死を待つ人生
私の父は享年94歳。
死ぬ半年前まで元気。
ピンコロリの見本のような人。
健康については全く無関心。
好きなものを食べ、飲んで、
現役時代には、二日酔いで仕事を休むのが常態。
そういう人生。
楽しみは、酒、タバコ、パチンコ(現役のとき)、テレビで野球や相撲観戦。
ごく普通の庶民の生き方。
家事も育児もお金の管理も何もしない。
自分の好きなことだけをしてきた人生。
しかし、80過ぎて、健康で元気だけど、
することがないようで退屈そうだった。
良い人生とは言えないだろう。
同級に50代で膀胱がんになった人がいる。
発病時、すでに進行していたのだろう。
治療を拒否して、気ままに生きた。
その頃、家庭料理を提供する居酒屋で
少し離れて隣席したことがある。
一人で毅然と食べていた。
親しい友人はいなかったのだろう。
孤独な生き方が似合っている感じ。
私も何度か接触しようとしたが、
親しくなれなかった。
私ではおもしろくなかったのだろう。
常に死を見つめて、
落ち着いていた。
ある意味、偉人かもしれない。
私のレベルを超える境地にいたのかも。
若者たちは、健康を気にすることはない。
健康で当たり前。

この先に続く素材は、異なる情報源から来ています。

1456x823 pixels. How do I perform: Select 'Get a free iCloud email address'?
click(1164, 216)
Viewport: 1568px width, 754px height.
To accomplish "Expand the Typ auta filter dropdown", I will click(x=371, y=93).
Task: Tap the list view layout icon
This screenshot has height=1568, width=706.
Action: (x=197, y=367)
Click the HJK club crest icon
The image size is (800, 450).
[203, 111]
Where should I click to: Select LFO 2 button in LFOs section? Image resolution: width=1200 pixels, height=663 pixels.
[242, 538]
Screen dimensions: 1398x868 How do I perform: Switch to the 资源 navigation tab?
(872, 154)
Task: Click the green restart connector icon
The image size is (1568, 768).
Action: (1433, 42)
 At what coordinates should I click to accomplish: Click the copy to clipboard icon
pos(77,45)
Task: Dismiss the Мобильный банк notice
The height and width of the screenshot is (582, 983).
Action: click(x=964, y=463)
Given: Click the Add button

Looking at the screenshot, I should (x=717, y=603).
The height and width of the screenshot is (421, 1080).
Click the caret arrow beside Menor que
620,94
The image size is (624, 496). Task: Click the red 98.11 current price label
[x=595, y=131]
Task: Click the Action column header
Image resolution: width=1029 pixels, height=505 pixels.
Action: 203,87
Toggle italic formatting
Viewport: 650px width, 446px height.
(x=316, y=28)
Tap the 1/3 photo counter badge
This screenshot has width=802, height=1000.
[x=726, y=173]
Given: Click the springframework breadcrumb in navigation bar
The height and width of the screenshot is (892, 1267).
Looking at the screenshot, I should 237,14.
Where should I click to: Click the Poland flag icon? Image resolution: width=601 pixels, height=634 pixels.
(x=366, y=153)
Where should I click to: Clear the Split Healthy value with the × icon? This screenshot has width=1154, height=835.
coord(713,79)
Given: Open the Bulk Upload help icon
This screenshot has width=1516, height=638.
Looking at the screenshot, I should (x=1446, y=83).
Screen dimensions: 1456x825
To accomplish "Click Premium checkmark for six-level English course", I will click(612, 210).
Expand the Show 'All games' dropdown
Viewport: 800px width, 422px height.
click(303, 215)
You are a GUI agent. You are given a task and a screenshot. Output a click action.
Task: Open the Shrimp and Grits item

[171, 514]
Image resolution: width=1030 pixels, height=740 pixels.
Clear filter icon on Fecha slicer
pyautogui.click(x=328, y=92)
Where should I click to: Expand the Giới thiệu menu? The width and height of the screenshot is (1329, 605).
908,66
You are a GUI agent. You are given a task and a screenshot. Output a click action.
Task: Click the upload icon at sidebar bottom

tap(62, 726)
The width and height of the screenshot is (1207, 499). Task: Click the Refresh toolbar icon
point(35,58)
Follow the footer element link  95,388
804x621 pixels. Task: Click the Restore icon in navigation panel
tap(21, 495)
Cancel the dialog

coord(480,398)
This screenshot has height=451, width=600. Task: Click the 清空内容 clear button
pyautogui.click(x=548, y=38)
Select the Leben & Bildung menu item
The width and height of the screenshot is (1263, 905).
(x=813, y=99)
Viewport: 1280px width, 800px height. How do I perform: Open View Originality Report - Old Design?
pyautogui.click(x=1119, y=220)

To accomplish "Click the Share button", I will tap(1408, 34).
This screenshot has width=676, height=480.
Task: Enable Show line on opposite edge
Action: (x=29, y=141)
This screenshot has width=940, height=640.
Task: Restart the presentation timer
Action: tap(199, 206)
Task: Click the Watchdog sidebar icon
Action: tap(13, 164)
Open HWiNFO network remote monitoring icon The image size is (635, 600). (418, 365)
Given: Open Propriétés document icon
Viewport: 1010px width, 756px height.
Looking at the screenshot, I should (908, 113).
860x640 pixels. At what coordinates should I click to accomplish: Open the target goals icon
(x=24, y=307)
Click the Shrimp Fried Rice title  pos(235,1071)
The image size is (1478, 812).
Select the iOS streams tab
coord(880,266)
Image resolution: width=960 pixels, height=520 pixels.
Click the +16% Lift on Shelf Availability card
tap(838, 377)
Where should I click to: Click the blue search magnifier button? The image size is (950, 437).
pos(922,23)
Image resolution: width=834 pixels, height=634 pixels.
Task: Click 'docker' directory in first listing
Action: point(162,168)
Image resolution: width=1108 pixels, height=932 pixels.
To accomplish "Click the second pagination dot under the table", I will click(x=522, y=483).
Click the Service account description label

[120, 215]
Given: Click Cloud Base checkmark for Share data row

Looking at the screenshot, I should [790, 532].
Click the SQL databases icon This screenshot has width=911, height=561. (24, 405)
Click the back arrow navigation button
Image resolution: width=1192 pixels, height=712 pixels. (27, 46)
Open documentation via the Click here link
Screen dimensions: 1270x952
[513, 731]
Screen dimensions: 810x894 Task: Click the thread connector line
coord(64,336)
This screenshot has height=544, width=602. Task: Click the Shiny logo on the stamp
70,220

私もそうだった。
老人になると、いくらか健康を気にする。
しかし、健康よりも大事なことがある。
生きがい、やりがい、生活の中身や充実。
昔の社会、老人には明確な役割があった。
子守りや手間のかかる手仕事や家事の分担。
しかし、今の社会、老人たちに生きがいはない。
できることは、公園の草取りくらい。
私の近所の老人たちを見ても、
生きがいのある人は、非常に稀。
多くは、家族との付き合い、買物だけ。
たまに、路上でおしゃべり。
生活の充実は、ないだろう。
気晴らしはたくさんあるが。
テレビ、カラオケ、旅行、外食、健康教室などなど。
老人に一番大事なのは、生きがい。
しかし、現役の頃から続けていないと、
老人で始めるのは難しいだろう。
水彩、俳句、カメラ、パソコンで日記など、
色々な趣味があるが、
気晴らし以上にはならないだろう。
中には、人生は暇つぶしだと豪語する人さえいる。
老後の人生で、大事なのは、
気晴らしではない。健康管理でもない。
健康でなくても、病気があっても、
老後は充実できる。
人生は長さではないのだ。
むしろ、長さに執着すると何も見えなくなる。
健康しかみえなくなる。
何もすることがなく、路上で押し車に座っている老人たち。また公園のベンチで。
多くは、テレビの前で。
健康で元気な老人は多い。
多くは、死を待つだけの人生となっている。
死を待つだけの若者はいないだろうに。
ガンになれば、普通、人生はより充実する。